'''

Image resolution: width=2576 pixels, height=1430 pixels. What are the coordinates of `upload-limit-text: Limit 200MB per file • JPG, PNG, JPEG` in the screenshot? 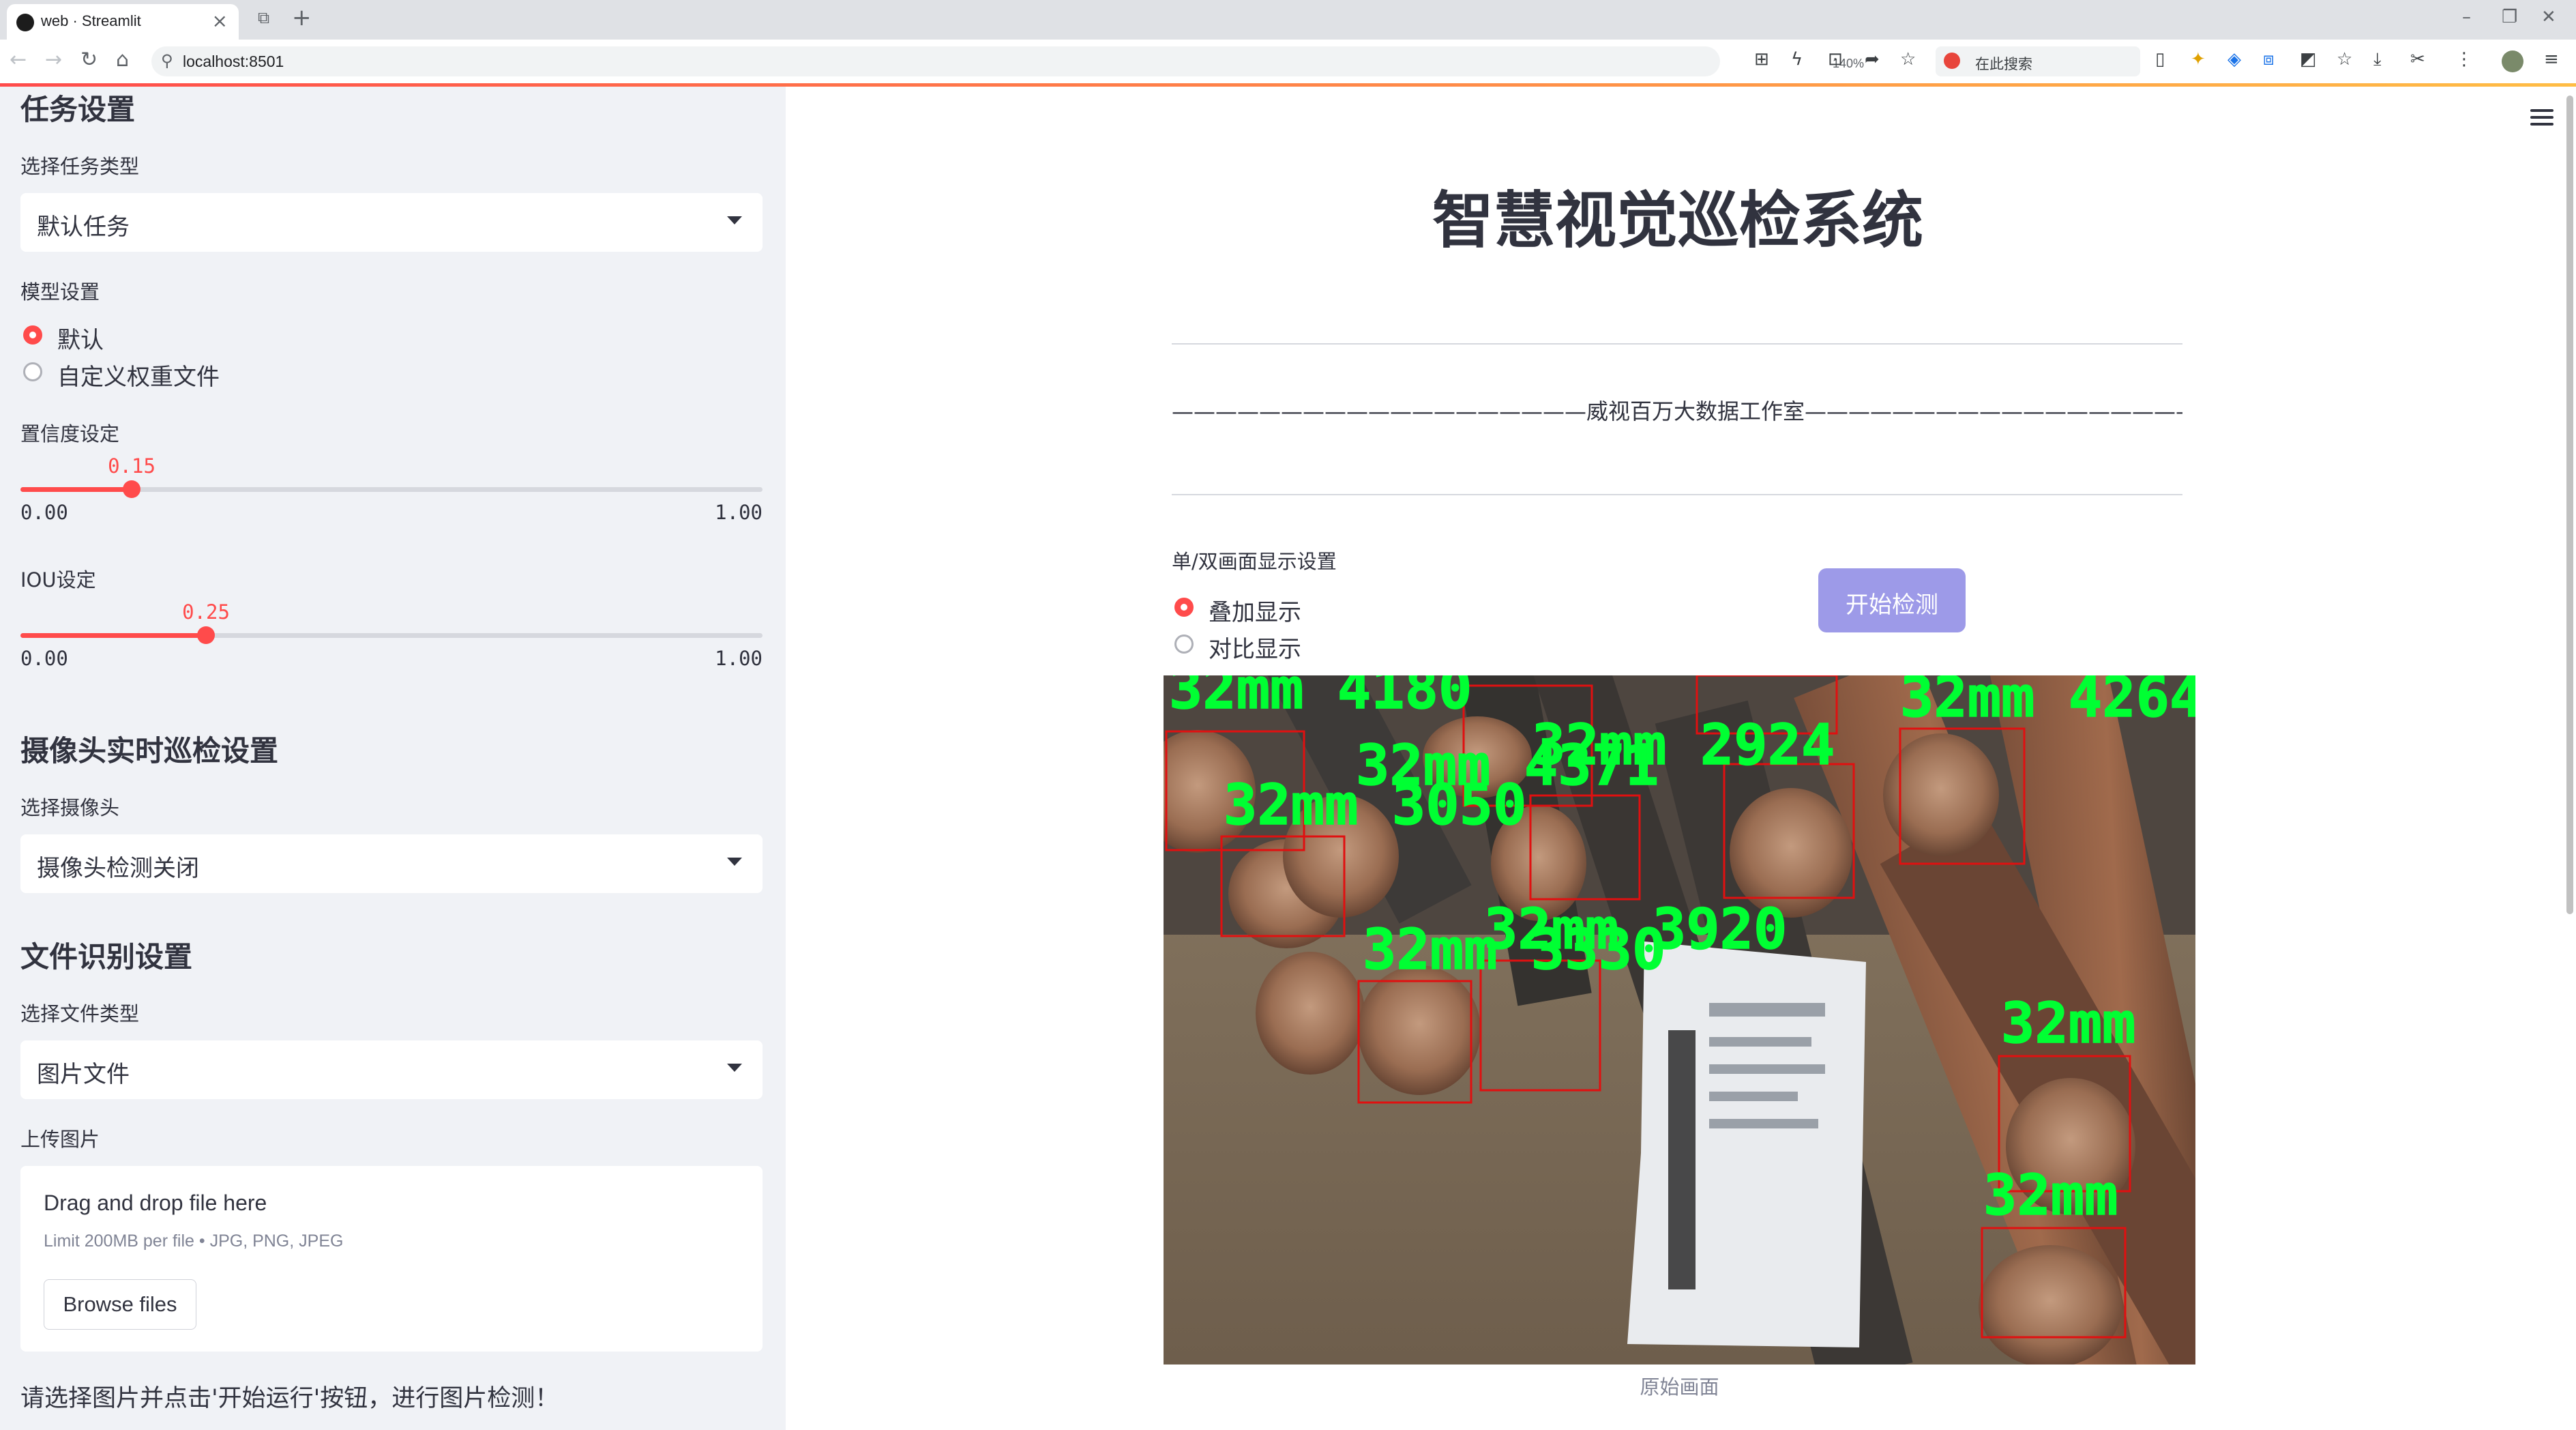 It's located at (194, 1241).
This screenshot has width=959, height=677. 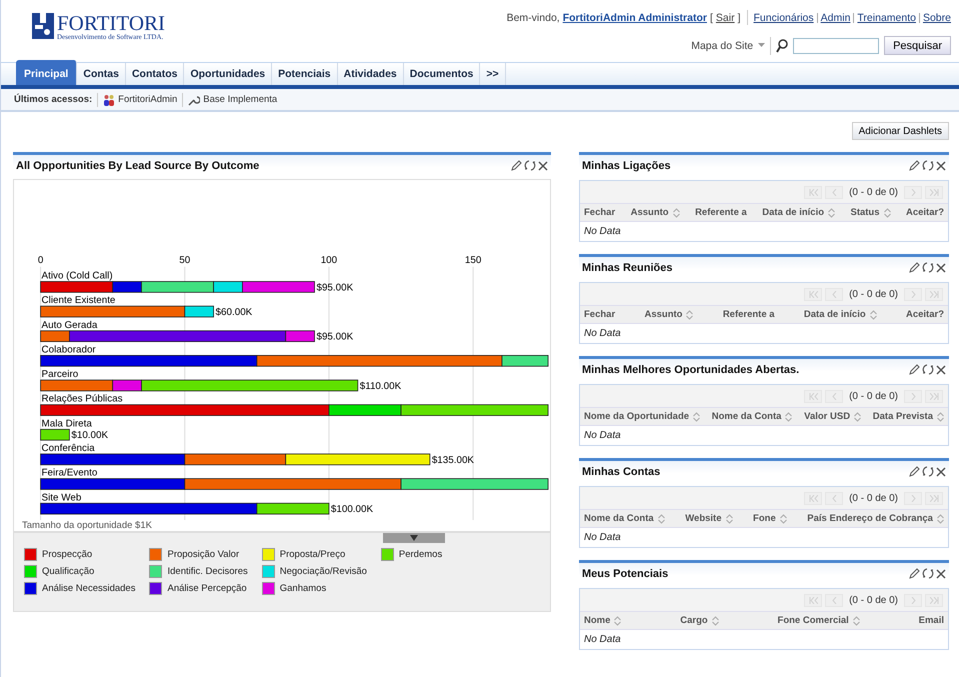 I want to click on recent-link: FortitoriAdmin, so click(x=148, y=100).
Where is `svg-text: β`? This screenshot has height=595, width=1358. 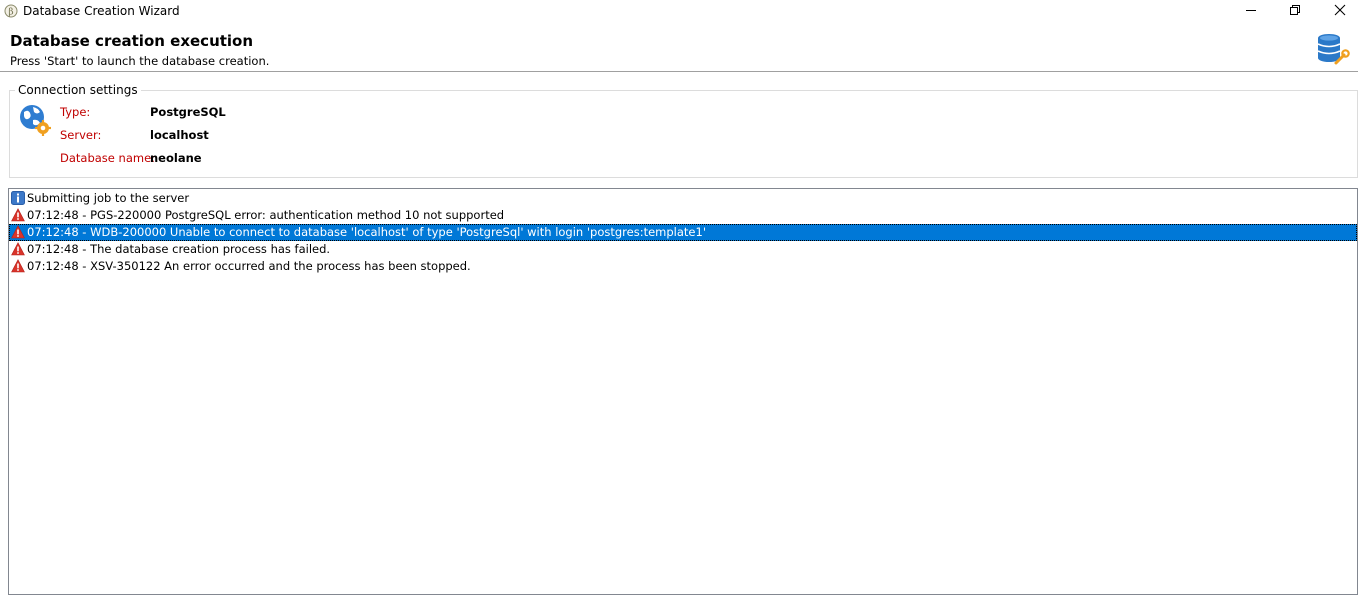
svg-text: β is located at coordinates (10, 13).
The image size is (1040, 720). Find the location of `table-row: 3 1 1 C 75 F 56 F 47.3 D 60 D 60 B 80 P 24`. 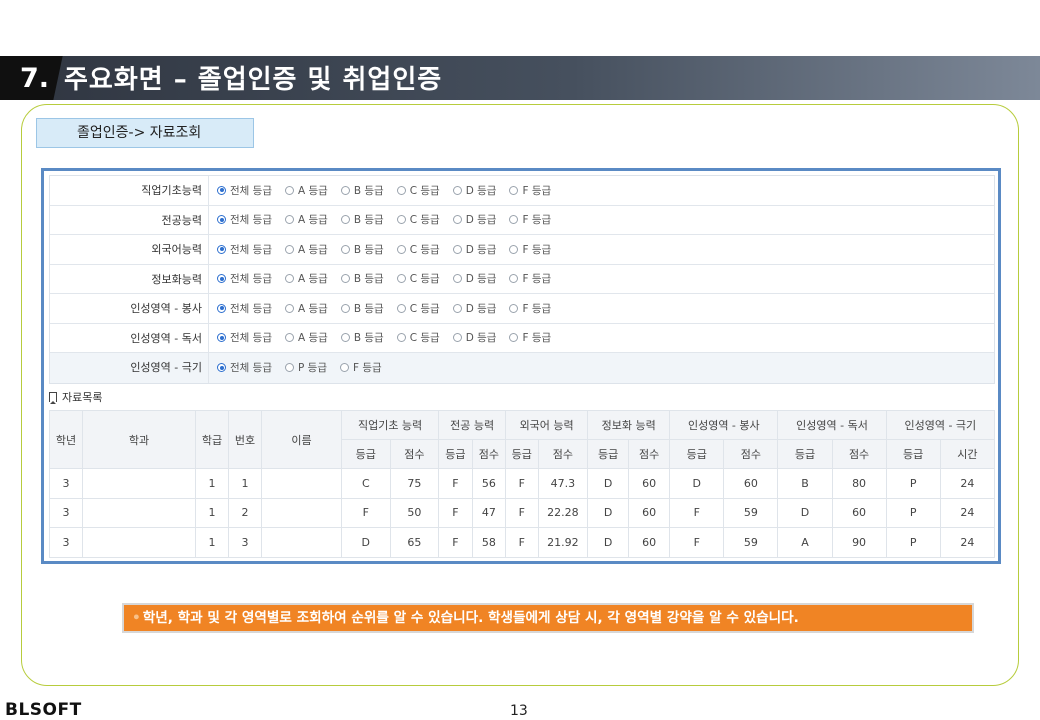

table-row: 3 1 1 C 75 F 56 F 47.3 D 60 D 60 B 80 P 24 is located at coordinates (522, 484).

'''

• _WHAT THE TASK ASKS_
Please copy everything from the line containing "The image size" down to the end of the records, with both ends included, and leave out the pictures.

• _RESPONSE TO THIS TASK_
The image size is (1040, 720). Find the location of `table-row: 3 1 1 C 75 F 56 F 47.3 D 60 D 60 B 80 P 24`. 

table-row: 3 1 1 C 75 F 56 F 47.3 D 60 D 60 B 80 P 24 is located at coordinates (522, 484).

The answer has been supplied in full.